**WORK TO COMPLETE**
Return the full set of entries exactly. Omit none.

**DATA FOR REVIEW**
-----
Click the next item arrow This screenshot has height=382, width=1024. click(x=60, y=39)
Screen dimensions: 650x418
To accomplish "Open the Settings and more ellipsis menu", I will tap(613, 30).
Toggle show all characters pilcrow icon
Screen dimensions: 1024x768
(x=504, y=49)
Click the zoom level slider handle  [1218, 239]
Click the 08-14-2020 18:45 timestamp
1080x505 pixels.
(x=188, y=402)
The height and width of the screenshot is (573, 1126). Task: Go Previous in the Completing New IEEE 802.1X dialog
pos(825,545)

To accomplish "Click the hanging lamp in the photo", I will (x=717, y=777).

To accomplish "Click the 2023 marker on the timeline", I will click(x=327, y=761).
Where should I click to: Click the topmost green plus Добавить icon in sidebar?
-----
**ANSWER TO THIS EXERCISE**
Click the next item arrow This screenshot has height=382, width=1024. click(x=60, y=39)
Screen dimensions: 650x418
To accomplish "Open the Settings and more ellipsis menu", I will tap(613, 30).
Toggle show all characters pilcrow icon
Screen dimensions: 1024x768
(x=504, y=49)
Click the zoom level slider handle  [1218, 239]
Click the 08-14-2020 18:45 timestamp
1080x505 pixels.
(x=188, y=402)
The height and width of the screenshot is (573, 1126). Task: Go Previous in the Completing New IEEE 802.1X dialog
pos(825,545)

To accomplish "Click the hanging lamp in the photo", I will (x=717, y=777).

To accomplish "Click the 2023 marker on the timeline", I will click(x=327, y=761).
Where should I click to: Click the topmost green plus Добавить icon in sidebar?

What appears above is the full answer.